SELECTED PASSAGE
Since I started learning Japanese, I recently heard about a major genre that currently exists only in Japan, the social/dating sim. The "killer app" of this genre was Tokimeki Memorial in 1995 (a success on the scale of Doom), and since then there have been thousands of clones. Unfortunately, these games revolve around conversations with game characters, so they are unplayable for people who don't understand Japanese. And because of the aforementioned risks, no one has ever dared release one in the West. As a result, the genre is completely unheard of here.
As a jaded gamer, I find playing a completely new genre for the first time in 5 years very refreshing. Dating sim gameplay is fundamentally different from anything I've seen before. I'm hopeful that the genre will eventually break into the Western market. If you are looking for a paradigm shift, this is perhaps where it will come from.
Animated cartoons didn't used to be "art". Then came "collectable animation cels". Then came serial numbered copies of animation cels. Now, there are serially numbered copies of hand-painted imitations of frames from computer-generated movies offered for sale.

JOB
From the passage above on dating sims and animation cels, extract the stretch from "Since I started" through "unheard of here.".

DATA EXTRACT
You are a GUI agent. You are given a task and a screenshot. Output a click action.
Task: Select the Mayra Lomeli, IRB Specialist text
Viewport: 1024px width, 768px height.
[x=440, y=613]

SOLUTION TO THE EXERCISE
Since I started learning Japanese, I recently heard about a major genre that currently exists only in Japan, the social/dating sim. The "killer app" of this genre was Tokimeki Memorial in 1995 (a success on the scale of Doom), and since then there have been thousands of clones. Unfortunately, these games revolve around conversations with game characters, so they are unplayable for people who don't understand Japanese. And because of the aforementioned risks, no one has ever dared release one in the West. As a result, the genre is completely unheard of here.